start
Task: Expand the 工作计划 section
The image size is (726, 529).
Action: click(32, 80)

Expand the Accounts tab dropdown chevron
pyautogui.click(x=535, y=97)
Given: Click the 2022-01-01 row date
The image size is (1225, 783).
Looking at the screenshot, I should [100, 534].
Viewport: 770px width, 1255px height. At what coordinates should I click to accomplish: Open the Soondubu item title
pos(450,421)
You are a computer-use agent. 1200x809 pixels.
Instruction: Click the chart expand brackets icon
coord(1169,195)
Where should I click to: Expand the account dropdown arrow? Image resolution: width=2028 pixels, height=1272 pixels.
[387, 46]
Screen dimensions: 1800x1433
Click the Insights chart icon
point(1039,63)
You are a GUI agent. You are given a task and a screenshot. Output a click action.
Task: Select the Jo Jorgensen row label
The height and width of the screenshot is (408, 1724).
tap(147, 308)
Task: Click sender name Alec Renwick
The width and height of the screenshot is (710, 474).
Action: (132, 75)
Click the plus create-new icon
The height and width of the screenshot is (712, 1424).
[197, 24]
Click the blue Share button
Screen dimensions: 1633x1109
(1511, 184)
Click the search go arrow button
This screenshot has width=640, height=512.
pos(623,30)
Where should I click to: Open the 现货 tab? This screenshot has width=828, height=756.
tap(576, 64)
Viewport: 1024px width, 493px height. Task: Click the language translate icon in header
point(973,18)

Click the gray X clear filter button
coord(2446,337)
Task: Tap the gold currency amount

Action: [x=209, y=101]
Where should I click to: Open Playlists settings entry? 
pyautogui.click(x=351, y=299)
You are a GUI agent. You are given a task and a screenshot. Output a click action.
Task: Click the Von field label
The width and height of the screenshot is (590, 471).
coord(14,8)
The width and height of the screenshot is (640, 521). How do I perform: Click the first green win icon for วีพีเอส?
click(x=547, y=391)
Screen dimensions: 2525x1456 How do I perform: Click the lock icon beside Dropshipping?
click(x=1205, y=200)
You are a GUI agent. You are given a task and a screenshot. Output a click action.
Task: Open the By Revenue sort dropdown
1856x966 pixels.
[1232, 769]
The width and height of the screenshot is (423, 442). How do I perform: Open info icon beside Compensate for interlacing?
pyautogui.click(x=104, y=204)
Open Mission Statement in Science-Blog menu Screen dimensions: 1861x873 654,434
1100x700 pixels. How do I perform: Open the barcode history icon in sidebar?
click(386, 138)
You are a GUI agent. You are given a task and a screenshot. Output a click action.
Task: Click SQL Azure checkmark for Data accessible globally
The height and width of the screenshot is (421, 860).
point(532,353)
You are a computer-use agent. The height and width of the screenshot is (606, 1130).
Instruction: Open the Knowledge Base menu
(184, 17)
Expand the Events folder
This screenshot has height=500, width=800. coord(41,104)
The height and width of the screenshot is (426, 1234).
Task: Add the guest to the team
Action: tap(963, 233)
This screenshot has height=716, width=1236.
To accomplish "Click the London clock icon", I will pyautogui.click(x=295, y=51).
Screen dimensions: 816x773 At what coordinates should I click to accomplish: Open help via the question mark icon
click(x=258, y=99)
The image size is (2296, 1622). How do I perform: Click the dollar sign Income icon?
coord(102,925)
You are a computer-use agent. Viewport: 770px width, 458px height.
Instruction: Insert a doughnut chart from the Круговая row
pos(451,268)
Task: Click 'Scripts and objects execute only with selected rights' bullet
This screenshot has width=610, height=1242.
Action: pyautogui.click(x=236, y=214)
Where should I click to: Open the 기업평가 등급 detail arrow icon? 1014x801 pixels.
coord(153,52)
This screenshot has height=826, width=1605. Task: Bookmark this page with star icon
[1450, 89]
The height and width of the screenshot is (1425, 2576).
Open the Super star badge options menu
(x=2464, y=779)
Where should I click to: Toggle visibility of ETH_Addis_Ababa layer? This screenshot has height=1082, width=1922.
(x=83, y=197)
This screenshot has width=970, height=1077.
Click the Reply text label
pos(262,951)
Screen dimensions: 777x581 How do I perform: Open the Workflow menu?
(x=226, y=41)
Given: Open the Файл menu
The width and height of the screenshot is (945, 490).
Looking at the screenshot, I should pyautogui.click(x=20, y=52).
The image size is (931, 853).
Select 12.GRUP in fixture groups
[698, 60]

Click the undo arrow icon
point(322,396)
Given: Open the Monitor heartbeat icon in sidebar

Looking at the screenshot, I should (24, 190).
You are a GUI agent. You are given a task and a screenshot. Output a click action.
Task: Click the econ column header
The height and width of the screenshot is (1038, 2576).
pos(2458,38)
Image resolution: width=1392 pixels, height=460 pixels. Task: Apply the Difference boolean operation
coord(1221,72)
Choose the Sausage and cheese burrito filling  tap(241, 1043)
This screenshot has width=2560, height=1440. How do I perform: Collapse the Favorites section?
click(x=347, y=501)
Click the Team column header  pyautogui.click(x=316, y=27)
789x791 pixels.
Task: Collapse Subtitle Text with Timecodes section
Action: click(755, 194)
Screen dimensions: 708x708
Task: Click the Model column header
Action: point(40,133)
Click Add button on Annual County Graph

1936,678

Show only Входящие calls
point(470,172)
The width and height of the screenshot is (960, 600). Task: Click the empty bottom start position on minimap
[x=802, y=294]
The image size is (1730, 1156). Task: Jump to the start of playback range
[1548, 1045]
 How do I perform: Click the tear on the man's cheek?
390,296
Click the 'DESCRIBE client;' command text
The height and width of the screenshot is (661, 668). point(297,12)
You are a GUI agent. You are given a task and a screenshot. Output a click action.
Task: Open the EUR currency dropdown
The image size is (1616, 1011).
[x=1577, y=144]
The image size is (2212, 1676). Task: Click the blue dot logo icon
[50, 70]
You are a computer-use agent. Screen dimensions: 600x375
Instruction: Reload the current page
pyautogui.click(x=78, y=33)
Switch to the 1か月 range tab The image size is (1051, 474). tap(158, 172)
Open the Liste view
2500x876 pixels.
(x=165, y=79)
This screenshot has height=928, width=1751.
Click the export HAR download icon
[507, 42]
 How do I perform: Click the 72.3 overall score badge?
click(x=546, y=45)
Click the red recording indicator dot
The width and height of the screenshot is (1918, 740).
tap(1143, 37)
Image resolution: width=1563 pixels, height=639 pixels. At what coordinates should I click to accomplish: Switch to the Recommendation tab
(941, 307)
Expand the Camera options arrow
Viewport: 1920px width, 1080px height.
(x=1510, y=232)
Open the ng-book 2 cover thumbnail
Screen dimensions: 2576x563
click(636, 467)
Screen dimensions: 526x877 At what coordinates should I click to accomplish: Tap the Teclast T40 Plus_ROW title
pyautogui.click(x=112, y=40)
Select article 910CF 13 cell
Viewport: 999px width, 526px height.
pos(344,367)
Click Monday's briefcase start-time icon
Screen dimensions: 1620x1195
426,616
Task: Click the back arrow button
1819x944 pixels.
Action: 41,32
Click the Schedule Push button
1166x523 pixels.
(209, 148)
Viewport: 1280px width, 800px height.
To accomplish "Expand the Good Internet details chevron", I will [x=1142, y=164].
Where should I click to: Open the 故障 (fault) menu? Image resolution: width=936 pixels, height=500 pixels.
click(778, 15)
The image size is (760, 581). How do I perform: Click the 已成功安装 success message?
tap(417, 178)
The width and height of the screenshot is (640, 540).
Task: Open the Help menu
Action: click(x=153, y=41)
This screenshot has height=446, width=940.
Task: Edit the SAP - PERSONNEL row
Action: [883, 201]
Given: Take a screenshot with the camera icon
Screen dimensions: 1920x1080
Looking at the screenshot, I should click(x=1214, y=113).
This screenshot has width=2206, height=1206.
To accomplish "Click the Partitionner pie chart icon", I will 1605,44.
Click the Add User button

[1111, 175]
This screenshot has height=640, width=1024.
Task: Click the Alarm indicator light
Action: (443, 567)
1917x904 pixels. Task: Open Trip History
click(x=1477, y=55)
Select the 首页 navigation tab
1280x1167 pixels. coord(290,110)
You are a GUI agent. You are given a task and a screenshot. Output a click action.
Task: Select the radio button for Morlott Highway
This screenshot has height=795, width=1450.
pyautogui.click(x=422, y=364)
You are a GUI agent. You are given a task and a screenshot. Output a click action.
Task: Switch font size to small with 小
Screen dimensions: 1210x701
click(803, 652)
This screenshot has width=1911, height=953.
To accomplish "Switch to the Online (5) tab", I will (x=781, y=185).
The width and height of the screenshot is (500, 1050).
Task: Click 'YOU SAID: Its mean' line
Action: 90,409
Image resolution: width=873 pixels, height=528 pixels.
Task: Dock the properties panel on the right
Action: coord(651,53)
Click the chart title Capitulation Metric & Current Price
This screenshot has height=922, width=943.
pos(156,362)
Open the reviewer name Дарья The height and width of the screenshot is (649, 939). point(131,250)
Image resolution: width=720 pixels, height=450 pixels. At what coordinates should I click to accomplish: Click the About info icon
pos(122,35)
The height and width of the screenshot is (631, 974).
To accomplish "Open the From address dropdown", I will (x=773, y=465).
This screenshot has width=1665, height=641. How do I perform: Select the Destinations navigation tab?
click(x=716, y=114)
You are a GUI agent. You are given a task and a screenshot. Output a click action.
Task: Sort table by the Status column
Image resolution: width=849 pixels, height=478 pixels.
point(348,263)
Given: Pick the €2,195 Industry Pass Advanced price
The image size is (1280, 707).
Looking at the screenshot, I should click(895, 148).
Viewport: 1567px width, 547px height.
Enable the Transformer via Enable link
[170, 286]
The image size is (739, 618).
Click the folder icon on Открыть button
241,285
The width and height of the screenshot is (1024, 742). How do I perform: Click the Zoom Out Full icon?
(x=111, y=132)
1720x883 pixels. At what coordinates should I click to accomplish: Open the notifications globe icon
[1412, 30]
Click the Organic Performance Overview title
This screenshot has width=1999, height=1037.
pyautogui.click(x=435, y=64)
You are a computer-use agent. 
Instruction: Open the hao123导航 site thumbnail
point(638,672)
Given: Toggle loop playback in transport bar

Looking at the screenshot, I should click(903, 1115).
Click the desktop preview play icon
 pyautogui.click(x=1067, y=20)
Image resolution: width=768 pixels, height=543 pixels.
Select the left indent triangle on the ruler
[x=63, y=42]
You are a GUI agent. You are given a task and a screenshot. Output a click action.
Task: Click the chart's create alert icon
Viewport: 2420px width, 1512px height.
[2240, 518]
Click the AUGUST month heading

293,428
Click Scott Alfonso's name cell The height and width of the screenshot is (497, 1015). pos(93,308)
end
▶ **Problem details**: Retype the stretch of rows from the very first one through the line containing "Looking at the screenshot, I should [100, 534].", copying every character unchanged.

▶ **Finished exercise**:
Task: Expand the 工作计划 section
The image size is (726, 529).
Action: click(32, 80)

Expand the Accounts tab dropdown chevron
pyautogui.click(x=535, y=97)
Given: Click the 2022-01-01 row date
The image size is (1225, 783).
Looking at the screenshot, I should [100, 534].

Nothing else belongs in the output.